Gavf me luff, food, shelter & toys, It’s sure a wonderfur home!

Personally, I think that if MY cat could speak, she wouldn’t sound like a socially-regressed 46-year-old lady. At least I hope so…

Posted by Muffy St. Bernard on 7 December 2006 at 9:52 AM

Ohdeargod. If I ever do that, please kill me.

Hmm. If our cats could speak, I imagine they might sound like

- a very bright and enthusiastic boy of about 8.
- a sweet little old lady who’s not afraid to yell and beat people with her umbrella to get her way
- a paranoid-schizophrenic homeless person, possibly recovering
- Milton from Office Space (”...going to… go pee on your bed…”)

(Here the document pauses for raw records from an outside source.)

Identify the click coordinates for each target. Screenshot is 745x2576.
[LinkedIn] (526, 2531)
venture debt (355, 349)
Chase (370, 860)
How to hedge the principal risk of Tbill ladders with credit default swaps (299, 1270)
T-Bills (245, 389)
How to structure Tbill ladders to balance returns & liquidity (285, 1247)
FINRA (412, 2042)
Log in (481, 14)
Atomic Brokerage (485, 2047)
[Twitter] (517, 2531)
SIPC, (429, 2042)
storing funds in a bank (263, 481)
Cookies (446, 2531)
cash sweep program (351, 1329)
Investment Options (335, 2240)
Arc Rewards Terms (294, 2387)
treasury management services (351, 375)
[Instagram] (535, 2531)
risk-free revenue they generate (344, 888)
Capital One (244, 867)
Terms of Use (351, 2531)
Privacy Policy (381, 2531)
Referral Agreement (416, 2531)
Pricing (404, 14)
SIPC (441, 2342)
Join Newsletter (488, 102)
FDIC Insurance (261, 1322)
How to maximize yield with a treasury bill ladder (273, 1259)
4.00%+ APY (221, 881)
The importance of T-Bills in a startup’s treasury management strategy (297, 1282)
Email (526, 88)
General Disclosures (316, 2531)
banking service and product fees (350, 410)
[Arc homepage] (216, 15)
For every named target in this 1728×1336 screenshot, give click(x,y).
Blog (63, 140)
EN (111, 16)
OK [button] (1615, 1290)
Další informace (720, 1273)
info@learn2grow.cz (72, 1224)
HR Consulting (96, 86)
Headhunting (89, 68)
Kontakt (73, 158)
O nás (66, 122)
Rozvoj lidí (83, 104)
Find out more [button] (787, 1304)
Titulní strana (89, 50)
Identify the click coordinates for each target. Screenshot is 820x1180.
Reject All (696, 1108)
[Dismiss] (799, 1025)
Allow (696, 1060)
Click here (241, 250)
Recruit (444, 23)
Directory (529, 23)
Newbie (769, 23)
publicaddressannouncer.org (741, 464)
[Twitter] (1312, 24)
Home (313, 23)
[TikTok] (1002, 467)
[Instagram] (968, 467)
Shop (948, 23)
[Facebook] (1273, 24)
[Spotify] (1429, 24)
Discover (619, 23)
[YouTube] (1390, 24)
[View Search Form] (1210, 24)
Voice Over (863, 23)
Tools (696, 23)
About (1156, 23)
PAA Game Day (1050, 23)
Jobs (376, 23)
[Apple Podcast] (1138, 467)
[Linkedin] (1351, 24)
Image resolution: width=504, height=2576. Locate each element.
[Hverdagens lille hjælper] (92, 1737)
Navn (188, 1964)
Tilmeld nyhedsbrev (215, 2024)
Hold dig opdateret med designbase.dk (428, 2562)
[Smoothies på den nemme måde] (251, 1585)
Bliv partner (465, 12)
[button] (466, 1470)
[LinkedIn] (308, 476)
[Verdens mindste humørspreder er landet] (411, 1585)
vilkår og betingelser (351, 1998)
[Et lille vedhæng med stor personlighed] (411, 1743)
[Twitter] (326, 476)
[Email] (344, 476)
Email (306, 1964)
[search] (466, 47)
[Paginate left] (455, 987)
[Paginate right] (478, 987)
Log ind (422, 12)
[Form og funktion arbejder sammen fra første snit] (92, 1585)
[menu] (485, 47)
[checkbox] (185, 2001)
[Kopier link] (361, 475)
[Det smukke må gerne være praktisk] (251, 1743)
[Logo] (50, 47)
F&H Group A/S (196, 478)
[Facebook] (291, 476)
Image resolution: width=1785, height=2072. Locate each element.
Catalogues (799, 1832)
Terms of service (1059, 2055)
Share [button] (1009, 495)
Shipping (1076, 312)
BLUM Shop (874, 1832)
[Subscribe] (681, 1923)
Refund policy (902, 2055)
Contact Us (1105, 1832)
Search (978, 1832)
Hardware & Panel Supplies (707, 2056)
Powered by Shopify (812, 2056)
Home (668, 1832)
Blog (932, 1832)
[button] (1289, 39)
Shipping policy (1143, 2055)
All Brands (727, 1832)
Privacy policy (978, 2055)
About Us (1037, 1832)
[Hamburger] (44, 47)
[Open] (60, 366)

...but I’m not sure about Wicket, the “wobbly” one. His brain is a mystery to us all.

Posted by Eli McIlveen on 7 December 2006 at 4:00 PM

Wobbly Wicket?

I think you’ve got the cat personalities down pat. My cat goes back and forth between sweet old lady (“y’all don’t mind if I just sit here next to you?”) and a spurned dependent (“Now! Over here, please, now! Nowwwww! Fresh water, now! And over here, food, now! Pleeeeease!”)

The “cat talk” people infuriate me for no reason that I can figure out. Years ago I learned a harsh lesson when I cockily invaded one of their chat rooms, rudely asking why they were doing such a ridiculous thing. They asked why I was so angry with them and how they could possibly be hurting me, and I said “because…ummmm…” and realized that it wasn’t a question I could answer.

Posted by Muffy St. Bernard on 8 December 2006 at 10:00 AM

Wicket is Cobweb’s brother. Both of them had distemper as kittens and ended up slightly impaired in the motor control department, more so in Wicket’s case. He walks unsteadily, keeping his legs wide apart for balance, like a drunk John Wayne, and often his back end starts catching up with his front, like a car spinning out on an icy road. He’s a sweetheart, though, and likes to sit on your chest and stick his paws in your face.

Posted by Eli McIlveen on 9 December 2006 at 12:34 AM

Wow, I didn’t know distemper could cause a problem like that! But it must be sort of endearing and unique, and maybe it leads to greater bonding. Not to mention being a good icebreaker at parties!